In 1974, Arthur Fry, a chemical engineer in the tape division at 3M, attended an internal seminar held by Silver, who was promoting his adhesive's properties. Fry regarded it as a potential solution to a practical challenge, that of preventing paper bookmarks from falling out of his hymnal when he sang in church. Fry developed bookmarks using Silver's adhesive, preventing them from leaving residue, and sought to interest others within the 3M company in them. The adhesive notes were initially marketed under the name Post 'n Peel in four cities from 1977 and as Post-it Notes from 1980 throughout the United States. Post-it as we know it was patented by Fry in 1993 as a "repositionable pressure-sensitive adhesive sheet material".

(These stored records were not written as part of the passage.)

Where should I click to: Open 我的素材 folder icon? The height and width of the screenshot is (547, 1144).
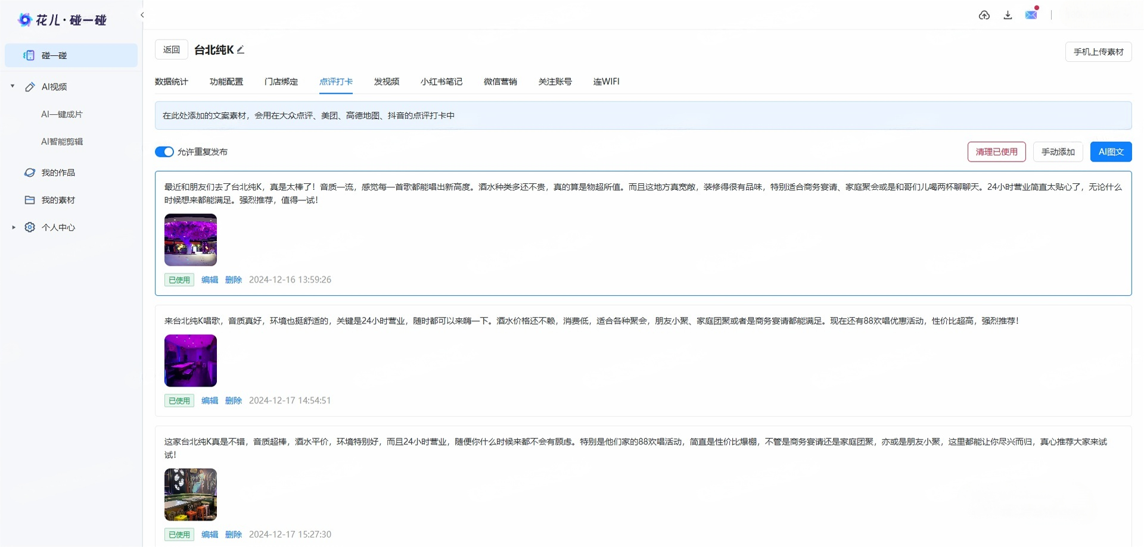[30, 200]
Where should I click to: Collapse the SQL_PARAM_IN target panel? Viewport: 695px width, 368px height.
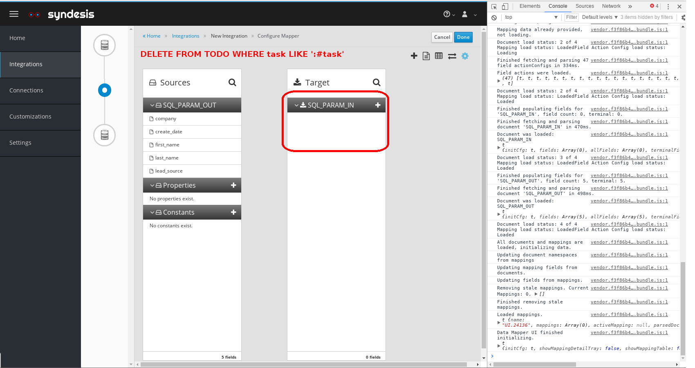point(296,105)
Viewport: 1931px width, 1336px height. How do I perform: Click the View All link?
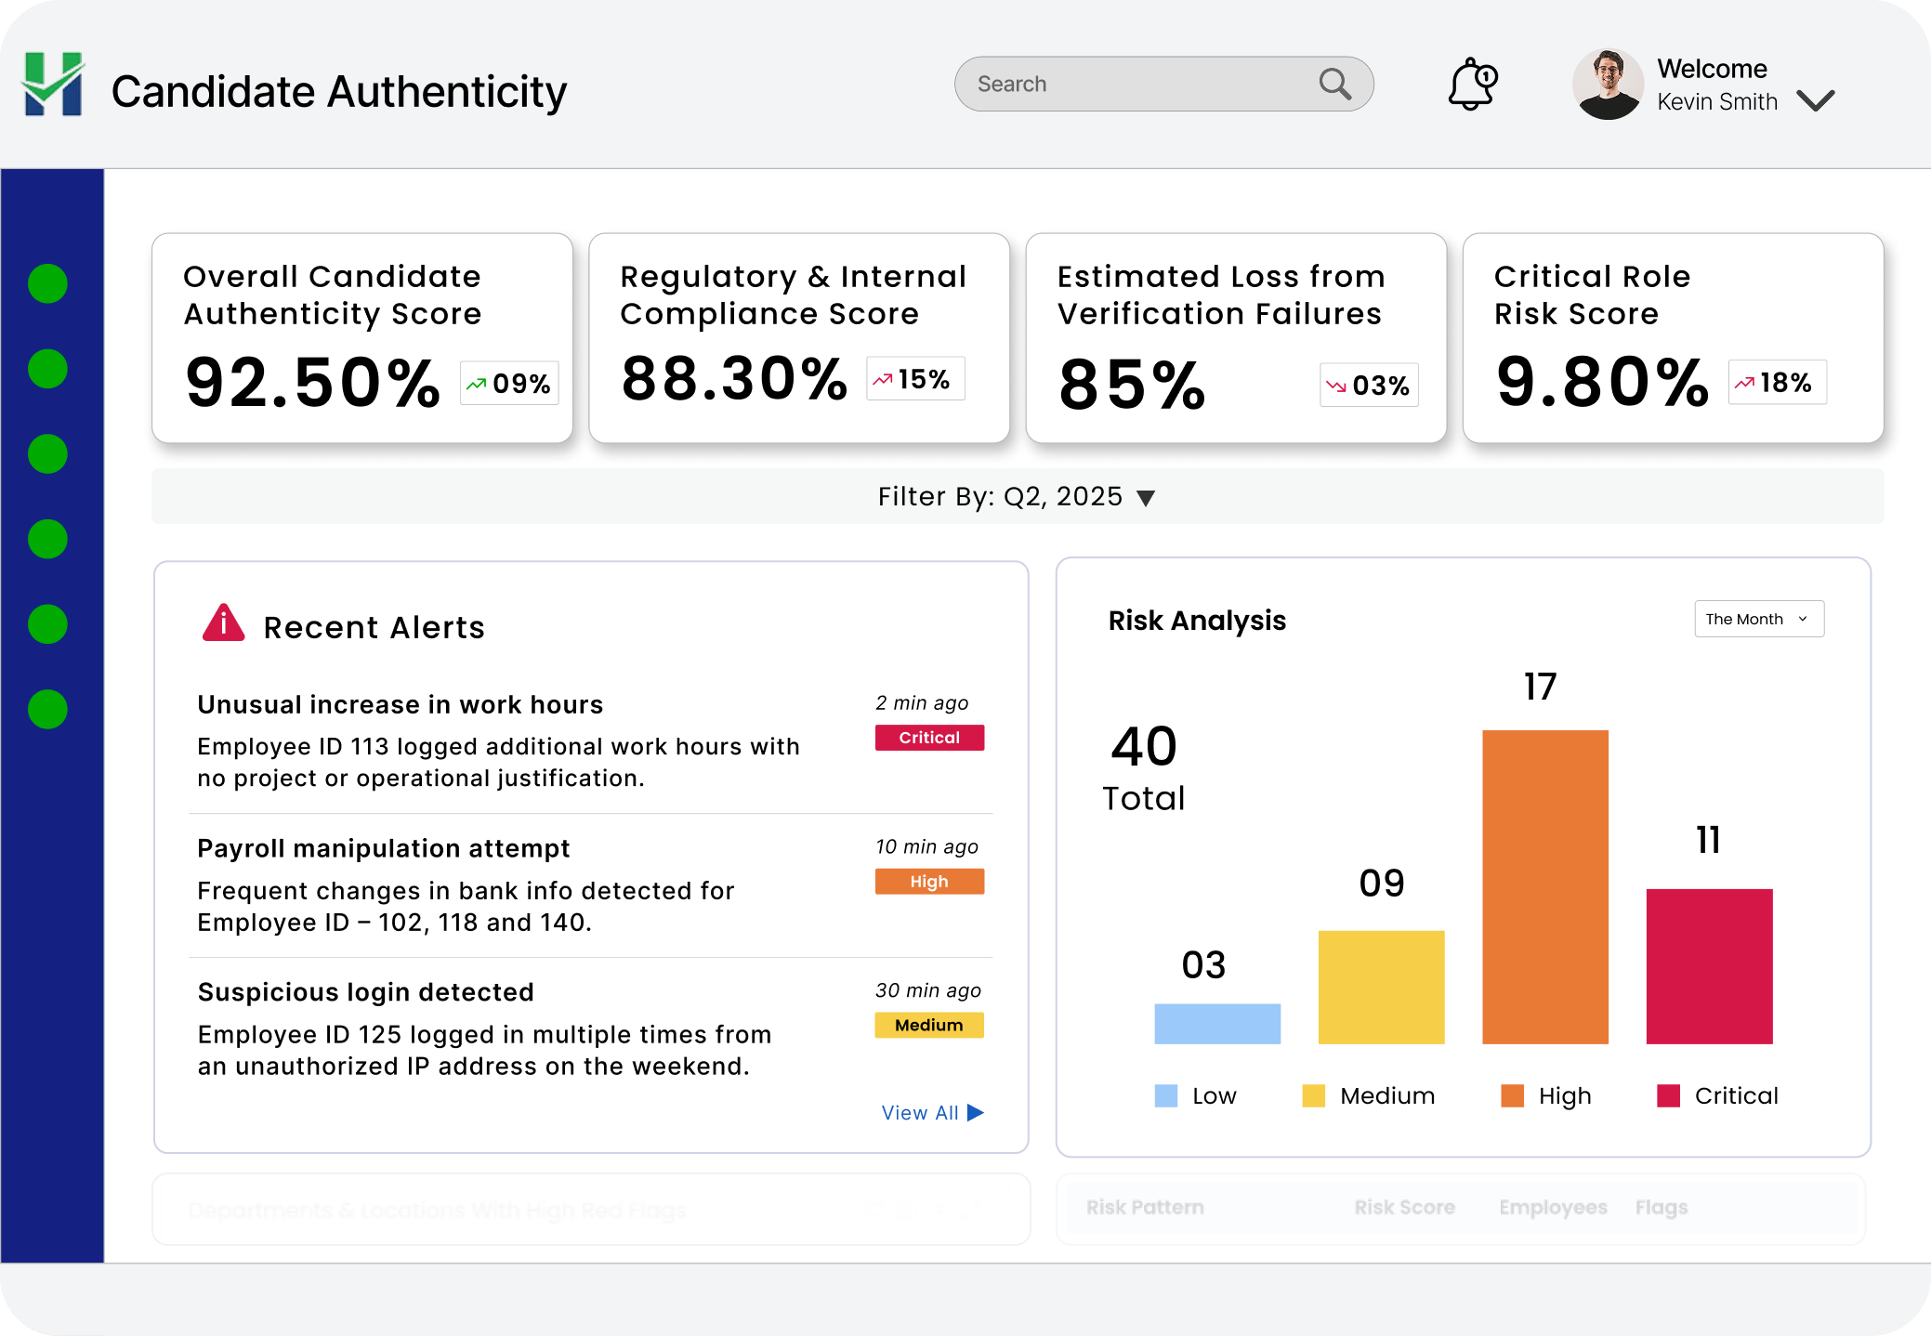[x=932, y=1112]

Silver worked for over 30 years at 3M rising to a position of a corporate scientist before retiring in 1996. Some of the other products that he worked on included block copolymers and immunodiagnostics. He is named in over 20 U.S. patents.

Silver received several awards for his work, including the 1998 American Chemical Society Award for Creative Invention and induction into the National Inventors Hall of Fame in 2011. A book of Post-it notes is held in the design collection of the Museum of Modern Art (MoMA) in New York City, and both Silver and Fry are credited as the artists.

In 2025, the Post-it Note was included in Pirouette: Turning Points in Design, an exhibition at the MoMA featuring "widely recognized design icons [...] highlighting pivotal moments in design history."

== Personal life ==
In 1965 Silver married Linda Martin, a computer programmer whom he met when she was an undergraduate working part time at the University of Colorado Boulder's chemistry department and he was pursuing his PhD at the same university. The couple went on to have two daughters, one of whom predeceased Silver in 2017.

Silver was a painter who pursued art seriously after his retirement, working on oils and pastels on canvas and acrylics to create abstract paintings.

Silver received a heart transplant in 1994. He died at his home in St. Paul, Minnesota, on May 8, 2021, from ventricular tachycardia. He was 80 years old.